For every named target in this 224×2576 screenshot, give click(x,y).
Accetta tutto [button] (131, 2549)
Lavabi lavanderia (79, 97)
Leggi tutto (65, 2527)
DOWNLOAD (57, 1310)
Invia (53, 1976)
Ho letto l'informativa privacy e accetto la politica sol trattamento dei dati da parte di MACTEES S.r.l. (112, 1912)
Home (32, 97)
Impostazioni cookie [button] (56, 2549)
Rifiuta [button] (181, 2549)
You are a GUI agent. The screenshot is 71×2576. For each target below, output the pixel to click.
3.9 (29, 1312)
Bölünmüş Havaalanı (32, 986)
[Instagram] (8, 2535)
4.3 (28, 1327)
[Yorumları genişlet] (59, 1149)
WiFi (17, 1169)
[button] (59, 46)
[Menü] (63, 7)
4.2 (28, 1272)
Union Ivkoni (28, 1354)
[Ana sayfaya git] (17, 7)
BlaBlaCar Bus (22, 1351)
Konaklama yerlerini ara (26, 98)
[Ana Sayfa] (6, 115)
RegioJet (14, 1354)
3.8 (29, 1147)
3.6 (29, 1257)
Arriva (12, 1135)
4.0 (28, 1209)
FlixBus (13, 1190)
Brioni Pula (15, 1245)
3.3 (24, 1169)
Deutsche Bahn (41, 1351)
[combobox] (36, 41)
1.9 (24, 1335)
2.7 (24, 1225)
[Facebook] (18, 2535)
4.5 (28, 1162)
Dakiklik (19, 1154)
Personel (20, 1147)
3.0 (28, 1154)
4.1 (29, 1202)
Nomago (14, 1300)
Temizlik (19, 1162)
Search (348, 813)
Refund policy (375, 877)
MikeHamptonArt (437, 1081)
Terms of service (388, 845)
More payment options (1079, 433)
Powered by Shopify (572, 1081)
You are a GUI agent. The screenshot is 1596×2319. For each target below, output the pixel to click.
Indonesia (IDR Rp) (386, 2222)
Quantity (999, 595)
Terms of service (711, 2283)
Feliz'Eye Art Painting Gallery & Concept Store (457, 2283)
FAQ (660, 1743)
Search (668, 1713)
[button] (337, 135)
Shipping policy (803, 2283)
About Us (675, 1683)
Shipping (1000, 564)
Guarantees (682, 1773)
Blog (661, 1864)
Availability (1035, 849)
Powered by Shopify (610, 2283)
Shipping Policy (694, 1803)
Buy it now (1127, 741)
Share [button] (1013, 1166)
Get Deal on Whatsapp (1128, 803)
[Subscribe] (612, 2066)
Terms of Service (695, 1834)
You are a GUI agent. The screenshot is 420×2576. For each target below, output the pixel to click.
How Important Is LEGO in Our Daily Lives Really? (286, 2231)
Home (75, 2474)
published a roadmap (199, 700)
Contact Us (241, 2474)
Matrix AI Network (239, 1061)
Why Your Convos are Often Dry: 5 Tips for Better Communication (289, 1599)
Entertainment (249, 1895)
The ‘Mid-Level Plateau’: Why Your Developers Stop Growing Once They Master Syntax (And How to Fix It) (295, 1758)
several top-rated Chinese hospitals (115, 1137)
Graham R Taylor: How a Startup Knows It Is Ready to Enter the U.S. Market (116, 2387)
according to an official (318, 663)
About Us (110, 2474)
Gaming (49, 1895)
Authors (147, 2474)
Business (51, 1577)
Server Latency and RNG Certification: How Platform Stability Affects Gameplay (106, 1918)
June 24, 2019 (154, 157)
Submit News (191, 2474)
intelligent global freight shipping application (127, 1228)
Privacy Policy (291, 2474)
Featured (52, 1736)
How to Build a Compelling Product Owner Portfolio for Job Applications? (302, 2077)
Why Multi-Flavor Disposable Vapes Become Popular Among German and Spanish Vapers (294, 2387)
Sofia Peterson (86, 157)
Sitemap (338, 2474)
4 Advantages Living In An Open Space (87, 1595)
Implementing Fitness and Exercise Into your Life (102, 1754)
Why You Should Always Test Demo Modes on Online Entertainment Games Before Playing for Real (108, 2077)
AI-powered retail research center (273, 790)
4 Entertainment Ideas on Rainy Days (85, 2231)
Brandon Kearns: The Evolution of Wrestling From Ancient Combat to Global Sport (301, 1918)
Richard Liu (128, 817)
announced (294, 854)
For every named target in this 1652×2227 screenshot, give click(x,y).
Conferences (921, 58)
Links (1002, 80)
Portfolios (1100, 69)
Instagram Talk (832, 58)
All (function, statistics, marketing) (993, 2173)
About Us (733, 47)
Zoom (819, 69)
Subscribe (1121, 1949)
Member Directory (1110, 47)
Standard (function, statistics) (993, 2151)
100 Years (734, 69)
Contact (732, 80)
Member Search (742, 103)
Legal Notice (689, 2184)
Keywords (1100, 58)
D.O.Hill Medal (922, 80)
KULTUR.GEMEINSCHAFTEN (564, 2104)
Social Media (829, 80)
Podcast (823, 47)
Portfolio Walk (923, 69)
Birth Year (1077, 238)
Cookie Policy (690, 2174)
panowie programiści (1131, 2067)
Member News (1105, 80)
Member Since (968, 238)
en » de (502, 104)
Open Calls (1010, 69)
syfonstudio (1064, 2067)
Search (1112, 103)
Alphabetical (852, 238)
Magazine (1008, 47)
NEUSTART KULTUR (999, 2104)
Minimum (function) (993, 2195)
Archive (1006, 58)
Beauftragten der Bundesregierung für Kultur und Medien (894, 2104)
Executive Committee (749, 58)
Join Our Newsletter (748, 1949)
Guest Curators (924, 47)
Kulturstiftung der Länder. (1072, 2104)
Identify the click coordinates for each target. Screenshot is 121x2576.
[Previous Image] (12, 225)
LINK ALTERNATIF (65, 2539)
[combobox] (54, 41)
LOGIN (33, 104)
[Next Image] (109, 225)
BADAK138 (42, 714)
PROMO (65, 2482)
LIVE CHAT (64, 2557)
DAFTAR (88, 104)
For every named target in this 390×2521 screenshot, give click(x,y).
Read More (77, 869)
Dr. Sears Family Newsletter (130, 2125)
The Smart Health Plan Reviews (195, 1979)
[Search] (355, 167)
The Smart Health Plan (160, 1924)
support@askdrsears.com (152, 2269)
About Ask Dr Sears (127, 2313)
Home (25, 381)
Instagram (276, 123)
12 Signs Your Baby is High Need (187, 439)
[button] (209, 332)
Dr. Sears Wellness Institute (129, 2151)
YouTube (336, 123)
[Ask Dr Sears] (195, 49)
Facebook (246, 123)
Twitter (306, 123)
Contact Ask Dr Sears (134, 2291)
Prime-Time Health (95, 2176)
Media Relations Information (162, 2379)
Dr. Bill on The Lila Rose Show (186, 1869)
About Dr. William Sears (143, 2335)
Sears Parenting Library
________________
Required action: Nothing may change. Retype all of the entries.

Answer to the exercise:
For every named target in this 224×2576 screenshot, give click(x,y).
Accetta tutto [button] (131, 2549)
Lavabi lavanderia (79, 97)
Leggi tutto (65, 2527)
DOWNLOAD (57, 1310)
Invia (53, 1976)
Ho letto l'informativa privacy e accetto la politica sol trattamento dei dati da parte di MACTEES S.r.l. (112, 1912)
Home (32, 97)
Impostazioni cookie [button] (56, 2549)
Rifiuta [button] (181, 2549)
You are a GUI agent. The screenshot is 71×2576. For each target below, output the pixel to click.
3.9 (29, 1312)
Bölünmüş Havaalanı (32, 986)
[Instagram] (8, 2535)
4.3 (28, 1327)
[Yorumları genişlet] (59, 1149)
WiFi (17, 1169)
[button] (59, 46)
[Menü] (63, 7)
4.2 (28, 1272)
Union Ivkoni (28, 1354)
[Ana sayfaya git] (17, 7)
BlaBlaCar Bus (22, 1351)
Konaklama yerlerini ara (26, 98)
[Ana Sayfa] (6, 115)
RegioJet (14, 1354)
3.8 (29, 1147)
3.6 (29, 1257)
Arriva (12, 1135)
4.0 (28, 1209)
FlixBus (13, 1190)
Brioni Pula (15, 1245)
3.3 (24, 1169)
Deutsche Bahn (41, 1351)
[combobox] (36, 41)
1.9 (24, 1335)
2.7 (24, 1225)
[Facebook] (18, 2535)
4.5 (28, 1162)
Dakiklik (19, 1154)
Personel (20, 1147)
3.0 (28, 1154)
4.1 (29, 1202)
Nomago (14, 1300)
Temizlik (19, 1162)
Search (348, 813)
Refund policy (375, 877)
MikeHamptonArt (437, 1081)
Terms of service (388, 845)
More payment options (1079, 433)
Powered by Shopify (572, 1081)
You are a GUI agent. The screenshot is 1596×2319. For each target below, output the pixel to click.
Indonesia (IDR Rp) (386, 2222)
Quantity (999, 595)
Terms of service (711, 2283)
Feliz'Eye Art Painting Gallery & Concept Store (457, 2283)
FAQ (660, 1743)
Search (668, 1713)
[button] (337, 135)
Shipping policy (803, 2283)
About Us (675, 1683)
Shipping (1000, 564)
Guarantees (682, 1773)
Blog (661, 1864)
Availability (1035, 849)
Powered by Shopify (610, 2283)
Shipping Policy (694, 1803)
Buy it now (1127, 741)
Share [button] (1013, 1166)
Get Deal on Whatsapp (1128, 803)
[Subscribe] (612, 2066)
Terms of Service (695, 1834)
You are a GUI agent. The screenshot is 420×2576. For each target below, output the pixel to click.
How Important Is LEGO in Our Daily Lives Really? (286, 2231)
Home (75, 2474)
published a roadmap (199, 700)
Contact Us (241, 2474)
Matrix AI Network (239, 1061)
Why Your Convos are Often Dry: 5 Tips for Better Communication (289, 1599)
Entertainment (249, 1895)
The ‘Mid-Level Plateau’: Why Your Developers Stop Growing Once They Master Syntax (And How to Fix It) (295, 1758)
several top-rated Chinese hospitals (115, 1137)
Graham R Taylor: How a Startup Knows It Is Ready to Enter the U.S. Market (116, 2387)
according to an official (318, 663)
About Us (110, 2474)
Gaming (49, 1895)
Authors (147, 2474)
Business (51, 1577)
Server Latency and RNG Certification: How Platform Stability Affects Gameplay (106, 1918)
June 24, 2019 (154, 157)
Submit News (191, 2474)
intelligent global freight shipping application (127, 1228)
Privacy Policy (291, 2474)
Featured (52, 1736)
How to Build a Compelling Product Owner Portfolio for Job Applications? (302, 2077)
Why Multi-Flavor Disposable Vapes Become Popular Among German and Spanish Vapers (294, 2387)
Sofia Peterson (86, 157)
Sitemap (338, 2474)
4 Advantages Living In An Open Space (87, 1595)
Implementing Fitness and Exercise Into your Life (102, 1754)
Why You Should Always Test Demo Modes on Online Entertainment Games Before Playing for Real (108, 2077)
AI-powered retail research center (273, 790)
4 Entertainment Ideas on Rainy Days (85, 2231)
Brandon Kearns: The Evolution of Wrestling From Ancient Combat to Global Sport (301, 1918)
Richard Liu (128, 817)
announced (294, 854)
For every named target in this 1652×2227 screenshot, give click(x,y).
Conferences (921, 58)
Links (1002, 80)
Portfolios (1100, 69)
Instagram Talk (832, 58)
All (function, statistics, marketing) (993, 2173)
About Us (733, 47)
Zoom (819, 69)
Subscribe (1121, 1949)
Member Directory (1110, 47)
Standard (function, statistics) (993, 2151)
100 Years (734, 69)
Contact (732, 80)
Member Search (742, 103)
Legal Notice (689, 2184)
Keywords (1100, 58)
D.O.Hill Medal (922, 80)
KULTUR.GEMEINSCHAFTEN (564, 2104)
Social Media (829, 80)
Podcast (823, 47)
Portfolio Walk (923, 69)
Birth Year (1077, 238)
Cookie Policy (690, 2174)
panowie programiści (1131, 2067)
Member News (1105, 80)
Member Since (968, 238)
en » de (502, 104)
Open Calls (1010, 69)
syfonstudio (1064, 2067)
Search (1112, 103)
Alphabetical (852, 238)
Magazine (1008, 47)
NEUSTART KULTUR (999, 2104)
Minimum (function) (993, 2195)
Archive (1006, 58)
Beauftragten der Bundesregierung für Kultur und Medien (894, 2104)
Executive Committee (749, 58)
Join Our Newsletter (748, 1949)
Guest Curators (924, 47)
Kulturstiftung der Länder. (1072, 2104)
Identify the click coordinates for each target. Screenshot is 121x2576.
[Previous Image] (12, 225)
LINK ALTERNATIF (65, 2539)
[combobox] (54, 41)
LOGIN (33, 104)
[Next Image] (109, 225)
BADAK138 (42, 714)
PROMO (65, 2482)
LIVE CHAT (64, 2557)
DAFTAR (88, 104)
For every named target in this 390×2521 screenshot, give click(x,y).
Read More (77, 869)
Dr. Sears Family Newsletter (130, 2125)
The Smart Health Plan Reviews (195, 1979)
[Search] (355, 167)
The Smart Health Plan (160, 1924)
support@askdrsears.com (152, 2269)
About Ask Dr Sears (127, 2313)
Home (25, 381)
Instagram (276, 123)
12 Signs Your Baby is High Need (187, 439)
[button] (209, 332)
Dr. Sears Wellness Institute (129, 2151)
YouTube (336, 123)
[Ask Dr Sears] (195, 49)
Facebook (246, 123)
Twitter (306, 123)
Contact Ask Dr Sears (134, 2291)
Prime-Time Health (95, 2176)
Media Relations Information (162, 2379)
Dr. Bill on The Lila Rose Show (186, 1869)
About Dr. William Sears (143, 2335)
Sears Parenting Library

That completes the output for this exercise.